**TEXTE À ÉTUDIER**.
--------------------------------
Yann Le Merrer définitivement révoqué : le Conseil d’Etat, allié et complice de La Poste

Le 12 décembre dernier, se tenait au Conseil d’Etat une audience en admission de pourvoi. En d’autres termes, le Conseil d’Etat devait trancher sur le fait d’examiner le pourvoi de Yann, suite à la décision de la Chambre d’appel du tribunal administratif de Versailles de casser la décision prise en première instance, qui annulait la révocation de notre camarade.

La décision de cette institution est tombée : elle refuse d’examiner le
pourvoi. C’est à dire que le Conseil d’Etat refuse à Yann la possibilité de se défendre dans le cadre d’une audience contradictoire, alors que cette décision signe son exclusion définitive de La Poste et de la fonction publique. Un véritable affront fait aux libertés démocratiques fondamentales. Le Conseil d’état étant la plus haute juridiction administrative, sa décision signifie qu’il n’y a plus de voie de recours en France. Nous allons étudier la possibilité d’un recours auprès de la Cour européenne des droits de l’Homme, mais un éventuel jugement prendra plusieurs années.
Cette décision est évidemment politique. Rappelons que Yann a été révoqué sous des prétextes fallacieux : « intrusions répétées » dans des établissements postaux, « prises de paroles non autorisées », « refus de quitter les locaux »… soit l’exercice normal de son mandat syndical. Cette décision, au-delà de l’injustice qui est faite à Yann, aura donc des conséquences sur les libertés syndicales. A La Poste bien sûr, où le climat est à la répression anti-syndicale (27 plaintes ont par exemple été déposées contre trois militants de Sud Poste 92, pour… violation domicile, dans le cadre d’interventions dans des bureaux de poste !) Mais aussi vis-à-vis de tou·te·s les militant·e·s qui contestent l’arbitraire patronal dans les entreprises… et ailleurs.
--------------------------------
**CONSIGNE**.
D’après le texte sur la révocation de Yann Le Merrer, quelle décision le Conseil d’État a-t-il prise au sujet du pourvoi de Yann ?

**MATÉRIEL FOURNI**.
--------------------------------
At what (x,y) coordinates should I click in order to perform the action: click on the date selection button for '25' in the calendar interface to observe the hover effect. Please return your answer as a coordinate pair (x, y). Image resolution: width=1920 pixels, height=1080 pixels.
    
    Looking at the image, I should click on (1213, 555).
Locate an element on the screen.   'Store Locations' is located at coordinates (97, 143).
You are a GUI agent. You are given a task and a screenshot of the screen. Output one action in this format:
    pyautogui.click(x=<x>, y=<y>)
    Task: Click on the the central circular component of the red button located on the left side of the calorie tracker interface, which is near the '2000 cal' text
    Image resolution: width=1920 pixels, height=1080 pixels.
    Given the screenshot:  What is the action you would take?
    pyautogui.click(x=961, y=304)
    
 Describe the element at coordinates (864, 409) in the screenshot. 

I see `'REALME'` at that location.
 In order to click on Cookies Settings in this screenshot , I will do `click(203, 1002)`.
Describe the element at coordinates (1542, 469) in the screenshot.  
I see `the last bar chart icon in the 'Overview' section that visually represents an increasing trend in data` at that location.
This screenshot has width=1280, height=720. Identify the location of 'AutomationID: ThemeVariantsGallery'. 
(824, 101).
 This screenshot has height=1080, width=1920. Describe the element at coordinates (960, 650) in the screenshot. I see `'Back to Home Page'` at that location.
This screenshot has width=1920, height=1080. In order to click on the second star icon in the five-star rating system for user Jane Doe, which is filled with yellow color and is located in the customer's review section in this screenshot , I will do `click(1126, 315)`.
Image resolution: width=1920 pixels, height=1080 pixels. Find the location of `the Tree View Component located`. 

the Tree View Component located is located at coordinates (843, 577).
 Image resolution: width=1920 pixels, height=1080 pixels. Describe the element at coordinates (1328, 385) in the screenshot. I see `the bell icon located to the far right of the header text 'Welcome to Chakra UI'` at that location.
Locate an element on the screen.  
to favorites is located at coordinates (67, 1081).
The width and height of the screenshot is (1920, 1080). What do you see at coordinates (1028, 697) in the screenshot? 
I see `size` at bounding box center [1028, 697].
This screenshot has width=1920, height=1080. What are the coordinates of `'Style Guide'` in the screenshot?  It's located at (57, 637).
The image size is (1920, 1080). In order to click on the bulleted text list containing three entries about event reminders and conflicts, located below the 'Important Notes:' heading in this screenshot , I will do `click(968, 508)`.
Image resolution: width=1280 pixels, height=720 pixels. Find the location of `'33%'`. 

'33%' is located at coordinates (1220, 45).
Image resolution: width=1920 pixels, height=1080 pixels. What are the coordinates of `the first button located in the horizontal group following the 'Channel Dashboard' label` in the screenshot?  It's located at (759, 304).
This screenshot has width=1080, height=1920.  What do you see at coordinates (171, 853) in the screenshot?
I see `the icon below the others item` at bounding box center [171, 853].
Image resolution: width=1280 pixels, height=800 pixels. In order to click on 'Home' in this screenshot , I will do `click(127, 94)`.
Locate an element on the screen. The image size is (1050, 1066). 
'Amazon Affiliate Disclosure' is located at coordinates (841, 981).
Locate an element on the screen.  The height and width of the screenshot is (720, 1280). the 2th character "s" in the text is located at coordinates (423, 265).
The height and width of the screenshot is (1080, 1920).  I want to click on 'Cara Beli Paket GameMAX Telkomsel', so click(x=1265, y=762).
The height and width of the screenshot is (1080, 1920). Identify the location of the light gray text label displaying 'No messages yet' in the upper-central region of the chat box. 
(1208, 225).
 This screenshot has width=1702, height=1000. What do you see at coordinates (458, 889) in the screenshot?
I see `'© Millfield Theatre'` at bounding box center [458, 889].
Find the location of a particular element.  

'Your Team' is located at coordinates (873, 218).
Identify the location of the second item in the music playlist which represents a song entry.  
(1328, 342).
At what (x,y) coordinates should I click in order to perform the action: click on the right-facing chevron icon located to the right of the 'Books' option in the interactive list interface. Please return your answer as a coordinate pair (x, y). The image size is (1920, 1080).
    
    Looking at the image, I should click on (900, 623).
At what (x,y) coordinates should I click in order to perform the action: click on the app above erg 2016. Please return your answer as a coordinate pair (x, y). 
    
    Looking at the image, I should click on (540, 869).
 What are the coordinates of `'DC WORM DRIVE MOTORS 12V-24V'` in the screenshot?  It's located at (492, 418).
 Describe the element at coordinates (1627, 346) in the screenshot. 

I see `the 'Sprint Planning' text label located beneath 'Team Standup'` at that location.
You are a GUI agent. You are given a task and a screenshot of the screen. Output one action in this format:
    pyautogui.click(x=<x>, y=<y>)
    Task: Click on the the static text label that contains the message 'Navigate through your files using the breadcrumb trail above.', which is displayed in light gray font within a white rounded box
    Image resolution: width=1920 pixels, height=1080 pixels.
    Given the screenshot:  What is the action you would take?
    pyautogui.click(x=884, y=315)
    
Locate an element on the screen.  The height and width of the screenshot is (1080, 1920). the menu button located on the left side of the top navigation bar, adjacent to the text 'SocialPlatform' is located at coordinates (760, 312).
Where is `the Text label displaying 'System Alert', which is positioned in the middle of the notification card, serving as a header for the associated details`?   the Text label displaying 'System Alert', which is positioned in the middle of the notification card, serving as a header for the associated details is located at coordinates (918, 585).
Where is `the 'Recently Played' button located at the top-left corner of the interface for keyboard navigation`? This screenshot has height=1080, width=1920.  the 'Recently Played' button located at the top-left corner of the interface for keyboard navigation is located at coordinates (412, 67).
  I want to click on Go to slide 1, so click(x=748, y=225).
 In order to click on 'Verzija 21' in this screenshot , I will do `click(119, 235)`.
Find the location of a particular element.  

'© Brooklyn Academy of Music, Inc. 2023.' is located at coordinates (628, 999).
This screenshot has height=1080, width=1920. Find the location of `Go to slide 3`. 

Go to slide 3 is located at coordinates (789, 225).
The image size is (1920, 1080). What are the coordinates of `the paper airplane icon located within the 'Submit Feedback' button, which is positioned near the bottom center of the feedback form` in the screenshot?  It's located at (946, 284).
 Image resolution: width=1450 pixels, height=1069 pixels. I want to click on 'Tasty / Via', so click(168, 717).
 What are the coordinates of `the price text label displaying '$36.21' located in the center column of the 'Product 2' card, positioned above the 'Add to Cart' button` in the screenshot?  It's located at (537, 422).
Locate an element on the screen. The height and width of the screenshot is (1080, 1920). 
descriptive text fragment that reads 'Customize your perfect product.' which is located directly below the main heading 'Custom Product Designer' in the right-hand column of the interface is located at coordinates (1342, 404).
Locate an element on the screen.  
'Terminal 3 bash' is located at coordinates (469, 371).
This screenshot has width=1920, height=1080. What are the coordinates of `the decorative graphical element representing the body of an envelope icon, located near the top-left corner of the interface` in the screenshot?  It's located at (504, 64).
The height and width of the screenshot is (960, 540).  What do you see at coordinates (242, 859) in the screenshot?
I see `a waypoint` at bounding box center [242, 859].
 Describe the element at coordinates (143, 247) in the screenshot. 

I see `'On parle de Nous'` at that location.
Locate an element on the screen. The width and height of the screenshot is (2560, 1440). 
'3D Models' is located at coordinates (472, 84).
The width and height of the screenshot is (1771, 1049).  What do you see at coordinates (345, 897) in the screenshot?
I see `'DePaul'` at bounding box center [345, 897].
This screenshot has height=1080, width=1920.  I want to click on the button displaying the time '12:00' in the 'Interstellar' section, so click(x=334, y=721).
--------------------------------
**RÉPONSE RÉDIGÉE**.
Il a refusé d’examiner le pourvoi de Yann.